Erich Weiss emigrated from Budapest to Wisconsin when he was 4 years old. The son of a rabbi, and with seven siblings, his career could have ended up like any of the tens of thousands of Jewish immigrants arriving in America at in the late 19th century. But of course it didn’t, and Weiss would transform himself into one of the greatest showman of all time.

After moving to New York City with his family, Weiss (1874-1926) began performing magic tricks with his brother on Coney Island, in 1893, in an act they called “The Houdini Brothers.” But it was not until the first decade of the 20th century that Houdini’s renown, most especially as an escape artist, really took off.

Eventually he was touring all of Europe, Russia, and the United States; breaking out of shackles in Germany, a Siberian prison in Russia, handcuffs at Scotland Yard.

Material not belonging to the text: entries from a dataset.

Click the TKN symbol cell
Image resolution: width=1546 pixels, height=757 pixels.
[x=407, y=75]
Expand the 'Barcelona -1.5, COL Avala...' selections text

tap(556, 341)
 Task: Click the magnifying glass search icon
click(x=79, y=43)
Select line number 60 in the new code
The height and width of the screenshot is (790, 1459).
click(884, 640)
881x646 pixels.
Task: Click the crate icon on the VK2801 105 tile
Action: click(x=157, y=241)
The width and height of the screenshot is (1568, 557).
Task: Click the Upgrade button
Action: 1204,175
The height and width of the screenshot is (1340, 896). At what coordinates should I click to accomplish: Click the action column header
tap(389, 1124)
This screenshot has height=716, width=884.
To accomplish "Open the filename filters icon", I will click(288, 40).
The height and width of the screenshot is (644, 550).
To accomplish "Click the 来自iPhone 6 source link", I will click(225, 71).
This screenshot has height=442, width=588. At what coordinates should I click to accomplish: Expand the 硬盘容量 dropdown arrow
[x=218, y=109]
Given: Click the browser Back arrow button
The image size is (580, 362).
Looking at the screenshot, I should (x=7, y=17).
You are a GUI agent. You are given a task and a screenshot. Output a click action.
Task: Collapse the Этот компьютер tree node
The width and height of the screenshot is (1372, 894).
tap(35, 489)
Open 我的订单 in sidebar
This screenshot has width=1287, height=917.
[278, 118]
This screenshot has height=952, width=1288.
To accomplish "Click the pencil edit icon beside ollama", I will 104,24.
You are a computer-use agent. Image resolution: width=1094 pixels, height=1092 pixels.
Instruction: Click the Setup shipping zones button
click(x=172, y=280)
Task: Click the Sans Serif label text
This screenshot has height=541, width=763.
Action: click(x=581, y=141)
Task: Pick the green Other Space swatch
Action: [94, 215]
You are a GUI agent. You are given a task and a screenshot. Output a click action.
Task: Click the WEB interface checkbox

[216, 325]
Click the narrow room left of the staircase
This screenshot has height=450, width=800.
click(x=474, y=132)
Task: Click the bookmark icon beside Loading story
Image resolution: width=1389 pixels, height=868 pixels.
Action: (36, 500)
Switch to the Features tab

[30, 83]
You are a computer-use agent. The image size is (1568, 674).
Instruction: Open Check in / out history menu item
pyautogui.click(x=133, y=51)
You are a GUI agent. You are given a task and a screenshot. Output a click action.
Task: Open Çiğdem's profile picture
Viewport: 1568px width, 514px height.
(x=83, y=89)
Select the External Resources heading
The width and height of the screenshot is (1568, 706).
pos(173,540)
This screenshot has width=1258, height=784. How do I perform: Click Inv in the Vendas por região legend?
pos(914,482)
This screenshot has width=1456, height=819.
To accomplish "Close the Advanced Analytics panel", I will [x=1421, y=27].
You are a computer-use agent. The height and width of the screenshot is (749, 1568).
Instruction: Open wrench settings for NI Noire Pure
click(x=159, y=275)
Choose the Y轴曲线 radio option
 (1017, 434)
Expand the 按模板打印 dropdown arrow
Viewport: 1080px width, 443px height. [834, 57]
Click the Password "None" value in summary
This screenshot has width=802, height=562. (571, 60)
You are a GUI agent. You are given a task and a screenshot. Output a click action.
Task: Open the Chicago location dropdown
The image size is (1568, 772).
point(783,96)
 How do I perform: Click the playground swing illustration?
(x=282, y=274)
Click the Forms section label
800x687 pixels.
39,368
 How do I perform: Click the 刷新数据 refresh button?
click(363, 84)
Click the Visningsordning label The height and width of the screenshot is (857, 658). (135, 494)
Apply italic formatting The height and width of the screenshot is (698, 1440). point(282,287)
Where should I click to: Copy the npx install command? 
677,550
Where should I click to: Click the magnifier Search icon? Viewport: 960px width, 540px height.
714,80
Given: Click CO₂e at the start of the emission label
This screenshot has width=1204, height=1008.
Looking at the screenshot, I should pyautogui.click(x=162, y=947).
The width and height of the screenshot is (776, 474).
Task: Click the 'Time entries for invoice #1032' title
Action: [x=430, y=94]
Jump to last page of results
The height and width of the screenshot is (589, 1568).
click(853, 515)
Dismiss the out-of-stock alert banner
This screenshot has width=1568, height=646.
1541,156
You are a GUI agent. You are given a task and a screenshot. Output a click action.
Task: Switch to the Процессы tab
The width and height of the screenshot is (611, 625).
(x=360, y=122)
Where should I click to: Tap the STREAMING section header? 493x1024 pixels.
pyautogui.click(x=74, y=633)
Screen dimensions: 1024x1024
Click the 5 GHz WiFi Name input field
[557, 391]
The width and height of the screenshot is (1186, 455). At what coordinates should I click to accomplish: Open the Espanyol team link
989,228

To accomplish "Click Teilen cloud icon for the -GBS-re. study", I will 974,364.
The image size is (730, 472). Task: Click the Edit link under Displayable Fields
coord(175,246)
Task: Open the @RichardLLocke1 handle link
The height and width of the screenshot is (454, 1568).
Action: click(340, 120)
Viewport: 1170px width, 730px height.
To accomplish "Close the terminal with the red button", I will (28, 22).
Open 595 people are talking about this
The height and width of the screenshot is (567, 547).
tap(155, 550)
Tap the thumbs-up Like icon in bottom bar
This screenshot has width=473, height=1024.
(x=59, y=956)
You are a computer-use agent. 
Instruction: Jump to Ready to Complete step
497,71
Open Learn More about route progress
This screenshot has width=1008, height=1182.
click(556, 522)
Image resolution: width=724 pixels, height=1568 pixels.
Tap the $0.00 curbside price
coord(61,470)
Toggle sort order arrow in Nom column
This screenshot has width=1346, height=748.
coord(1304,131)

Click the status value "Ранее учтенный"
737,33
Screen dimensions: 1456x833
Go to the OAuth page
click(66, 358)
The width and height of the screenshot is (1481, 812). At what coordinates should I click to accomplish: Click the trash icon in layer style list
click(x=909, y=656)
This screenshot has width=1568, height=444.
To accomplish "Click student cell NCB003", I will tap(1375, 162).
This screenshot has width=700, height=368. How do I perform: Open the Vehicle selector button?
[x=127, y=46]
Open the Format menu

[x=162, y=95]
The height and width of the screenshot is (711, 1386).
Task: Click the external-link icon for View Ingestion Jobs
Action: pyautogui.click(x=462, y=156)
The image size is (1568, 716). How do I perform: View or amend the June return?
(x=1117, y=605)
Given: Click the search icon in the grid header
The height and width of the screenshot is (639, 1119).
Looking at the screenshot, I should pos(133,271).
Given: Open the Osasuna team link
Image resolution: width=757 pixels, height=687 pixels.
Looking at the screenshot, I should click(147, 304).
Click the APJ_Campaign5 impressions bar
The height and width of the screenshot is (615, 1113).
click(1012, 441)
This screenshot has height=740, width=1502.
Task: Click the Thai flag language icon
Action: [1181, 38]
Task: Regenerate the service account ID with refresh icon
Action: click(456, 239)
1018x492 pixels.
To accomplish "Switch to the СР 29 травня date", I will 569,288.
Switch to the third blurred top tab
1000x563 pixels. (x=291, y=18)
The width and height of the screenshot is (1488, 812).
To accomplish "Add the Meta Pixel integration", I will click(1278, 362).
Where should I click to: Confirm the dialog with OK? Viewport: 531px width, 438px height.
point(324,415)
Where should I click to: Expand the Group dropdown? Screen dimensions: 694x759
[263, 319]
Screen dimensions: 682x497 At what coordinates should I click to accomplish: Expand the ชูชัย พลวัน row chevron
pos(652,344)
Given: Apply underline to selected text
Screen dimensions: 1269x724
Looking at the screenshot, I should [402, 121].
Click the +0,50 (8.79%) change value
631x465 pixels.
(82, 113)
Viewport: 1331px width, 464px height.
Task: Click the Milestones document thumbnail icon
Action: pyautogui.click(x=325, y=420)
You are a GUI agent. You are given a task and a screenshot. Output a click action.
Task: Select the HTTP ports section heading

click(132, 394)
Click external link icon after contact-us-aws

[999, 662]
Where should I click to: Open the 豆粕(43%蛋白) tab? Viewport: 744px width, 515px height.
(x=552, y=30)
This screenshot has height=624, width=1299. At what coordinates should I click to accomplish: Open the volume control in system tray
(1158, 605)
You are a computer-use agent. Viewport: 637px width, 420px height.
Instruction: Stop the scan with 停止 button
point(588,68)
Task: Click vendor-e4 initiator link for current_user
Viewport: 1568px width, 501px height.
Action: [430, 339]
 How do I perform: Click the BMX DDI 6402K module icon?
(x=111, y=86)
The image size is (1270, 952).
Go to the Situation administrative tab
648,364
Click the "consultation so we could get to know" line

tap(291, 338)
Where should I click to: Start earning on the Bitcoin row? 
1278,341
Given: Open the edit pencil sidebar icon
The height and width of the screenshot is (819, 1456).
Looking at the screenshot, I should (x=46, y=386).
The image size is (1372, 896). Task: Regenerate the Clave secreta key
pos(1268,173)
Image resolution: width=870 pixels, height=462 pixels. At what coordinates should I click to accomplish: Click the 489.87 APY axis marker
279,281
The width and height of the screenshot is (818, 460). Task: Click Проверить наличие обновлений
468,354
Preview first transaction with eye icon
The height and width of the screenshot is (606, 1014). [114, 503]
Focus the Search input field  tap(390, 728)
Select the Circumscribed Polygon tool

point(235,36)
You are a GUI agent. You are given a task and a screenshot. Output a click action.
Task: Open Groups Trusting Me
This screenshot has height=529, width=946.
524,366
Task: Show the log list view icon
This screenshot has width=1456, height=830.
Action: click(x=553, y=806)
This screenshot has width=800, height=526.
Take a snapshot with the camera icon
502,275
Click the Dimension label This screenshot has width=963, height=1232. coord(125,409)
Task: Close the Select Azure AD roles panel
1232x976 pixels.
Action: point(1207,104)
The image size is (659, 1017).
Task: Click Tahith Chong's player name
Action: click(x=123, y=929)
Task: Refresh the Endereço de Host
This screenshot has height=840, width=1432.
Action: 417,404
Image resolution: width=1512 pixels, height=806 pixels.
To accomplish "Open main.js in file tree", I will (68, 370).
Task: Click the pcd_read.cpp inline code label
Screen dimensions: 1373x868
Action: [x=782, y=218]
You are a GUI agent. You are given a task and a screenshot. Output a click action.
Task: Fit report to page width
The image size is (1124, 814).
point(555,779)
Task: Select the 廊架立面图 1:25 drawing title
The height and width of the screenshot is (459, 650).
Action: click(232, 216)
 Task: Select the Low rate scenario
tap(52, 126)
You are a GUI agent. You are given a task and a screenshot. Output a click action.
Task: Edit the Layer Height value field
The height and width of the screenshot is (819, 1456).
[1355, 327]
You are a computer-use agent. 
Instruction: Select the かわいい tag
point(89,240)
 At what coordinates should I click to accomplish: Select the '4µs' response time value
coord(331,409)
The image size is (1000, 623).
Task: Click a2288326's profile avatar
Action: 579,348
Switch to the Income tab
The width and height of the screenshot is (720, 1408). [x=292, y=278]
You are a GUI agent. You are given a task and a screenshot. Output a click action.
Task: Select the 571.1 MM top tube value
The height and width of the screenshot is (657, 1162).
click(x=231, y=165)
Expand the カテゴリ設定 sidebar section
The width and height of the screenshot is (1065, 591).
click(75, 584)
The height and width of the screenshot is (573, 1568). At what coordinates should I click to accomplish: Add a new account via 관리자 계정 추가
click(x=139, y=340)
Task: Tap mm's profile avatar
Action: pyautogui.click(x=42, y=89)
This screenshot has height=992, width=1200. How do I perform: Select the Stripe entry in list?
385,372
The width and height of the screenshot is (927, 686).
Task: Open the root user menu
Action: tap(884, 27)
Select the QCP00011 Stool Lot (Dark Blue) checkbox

It is not difficult to read Houdini’s transformation as a parable of Jewish life in America. Once trapped in the Old World, Jews escaped into the New, being remade in America. That is the subtext of The Jewish Museum’s grand fall show, “Houdini: Art and Magic,” which not only explores Houdini’s Jewish past, but the evolution of his reputation over the past hundred years.

Compiling archival material from his own lifetime — from hand-cuffs and shackles, to posters, prints and photographs — with contemporary art made by artists inspired by his craft, the show bridges popular and high culture in one deft swoop. A highly intelligent show, which has become the hallmark of any Jewish Museum exhibit, “Houdini: Art and Magic” will pay particularly close attention to artists like Matthew Barney, Deborah Oropallo, and Petah Coyne, deducing how their own works invoke a similar response to Houdini’s. It is a subtle subversion of high-art pretension, and, one hopes, an equal goad to the anti-intellectualism of the populist.